The best trekking destination you've
never heard of
If you’re a serious mountaineer, you’ll find
some of the world’s highest peaks here, as well as the world’s longest mountain
glacier CREDIT: CAROLINE EDEN
Isolation can be a
beautiful sensation and good news has arrived for fans of far flung places.
As of yesterday, the Foreign Office is no
longer advising against all but essential travel to
Tajikistan’s Gorno-Badakhshan Autonomous Oblast (GBAO), aka the Pamirs.
Lifted
just in time for the short-lived summer trekking season (late May to early
October), this remote eastern part of the country, bordered by Kyrgyzstan,
China and Afghanistan, is known locally as the ‘roof of the world’

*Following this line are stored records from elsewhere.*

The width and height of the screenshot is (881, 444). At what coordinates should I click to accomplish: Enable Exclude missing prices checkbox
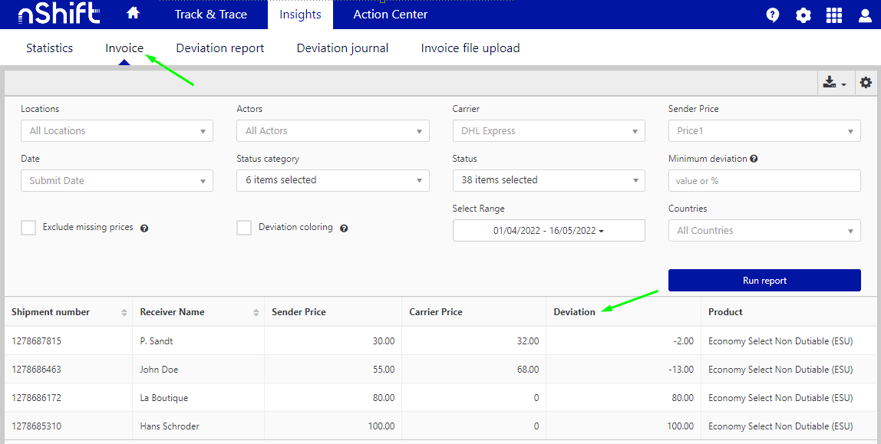click(x=28, y=228)
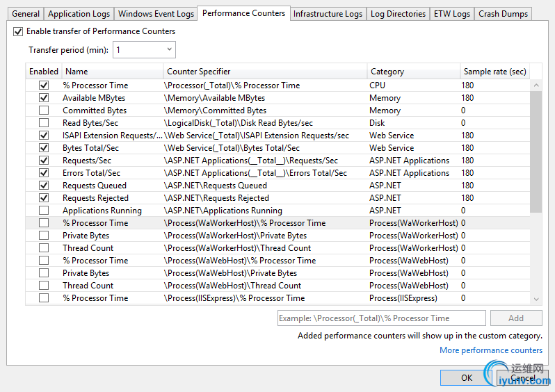
Task: Open the Crash Dumps tab
Action: click(x=503, y=14)
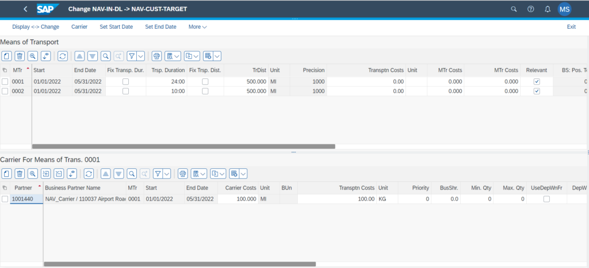Toggle Fix Transp. Dur. checkbox for MTr 0001
589x268 pixels.
pyautogui.click(x=125, y=82)
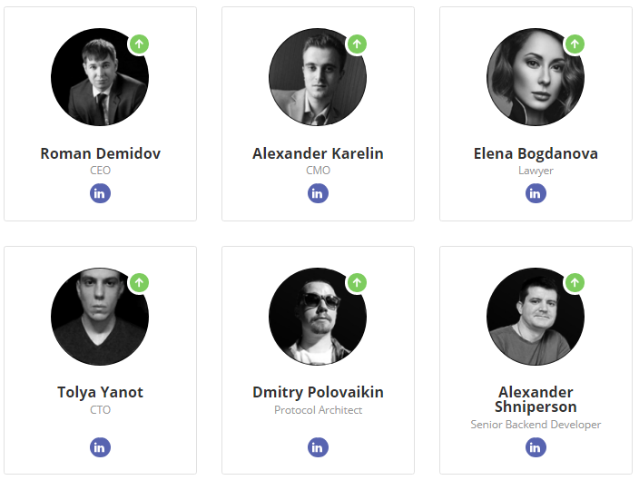The image size is (639, 480).
Task: Click Alexander Karelin's profile photo
Action: pyautogui.click(x=317, y=77)
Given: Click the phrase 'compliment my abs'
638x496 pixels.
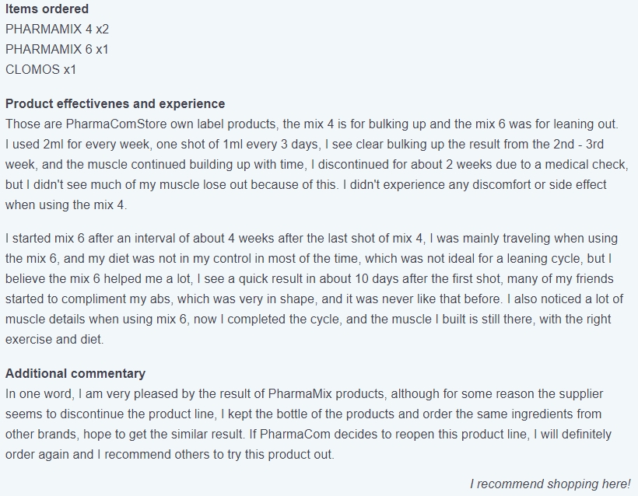Looking at the screenshot, I should [117, 299].
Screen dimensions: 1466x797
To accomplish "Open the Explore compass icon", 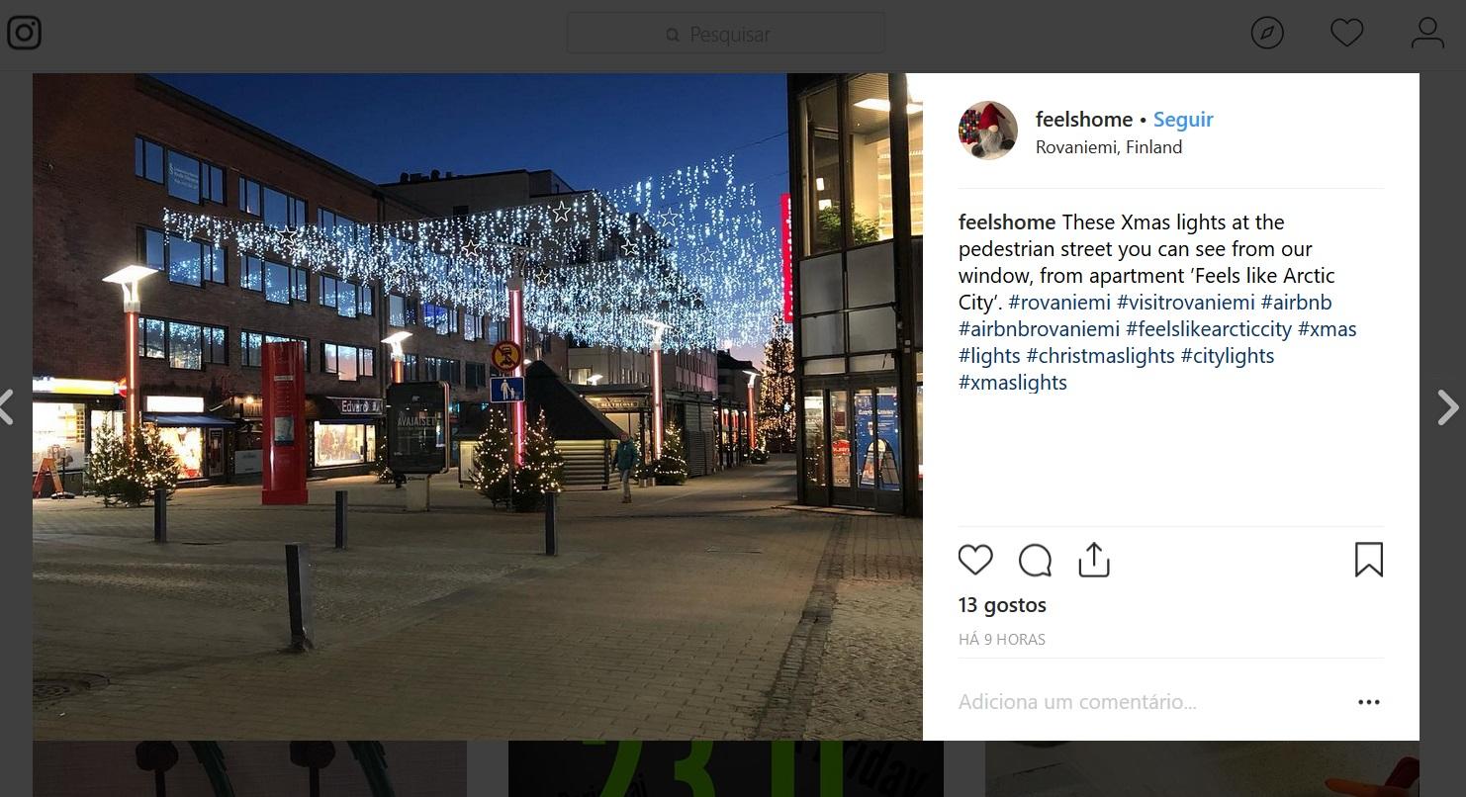I will (x=1267, y=33).
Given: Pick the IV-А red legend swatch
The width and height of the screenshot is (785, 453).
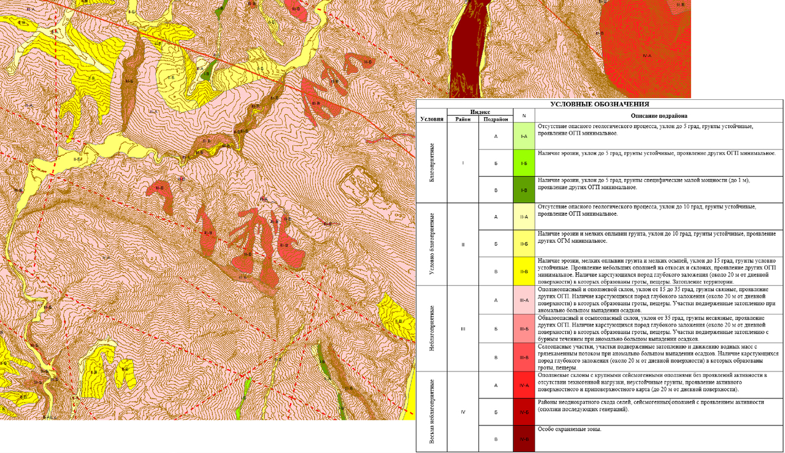Looking at the screenshot, I should (x=524, y=385).
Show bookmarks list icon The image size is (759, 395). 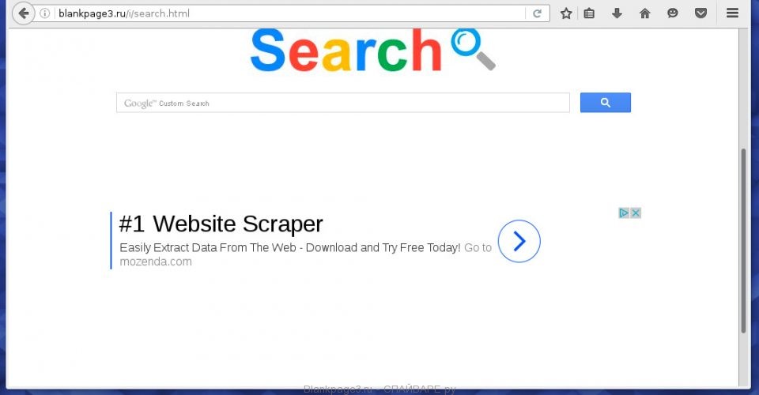coord(589,13)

(‘bam-i-dunya’). Making up almost half of the landmass of Tajikistan, but home
to less than five per cent of the population, here you’ll find virtually no
outside influence or modern-day convenience. This is a trekking destination for
open minded and well-equipped walkers who are willing to trade in the comforts
of tea huts, lodges and paths for an untouched paradise of high-altitude,
physically challenging valleys.
CREDIT: CAROLINE EDEN
Rarely visited by foreigners, adventure opportunities abound in the Pamirs. In the morning, you could be walking from one sparkling turquoise lake to the next then in the afternoon, mountain biking along a section of the Pamir Highway, one of the world’s most audacious mountain roads. Or, if you’re a serious mountaineer, you’ll find some of the world’s highest peaks here, including Peak Ismoil Somoni (7,495m), Peak Lenin on the border between Tajikistan and Kyrgyzstan (7,134m) and Peak Karl Marx (6,723m) as well as the world’s longest mountain glacier, Fedchenko (77km).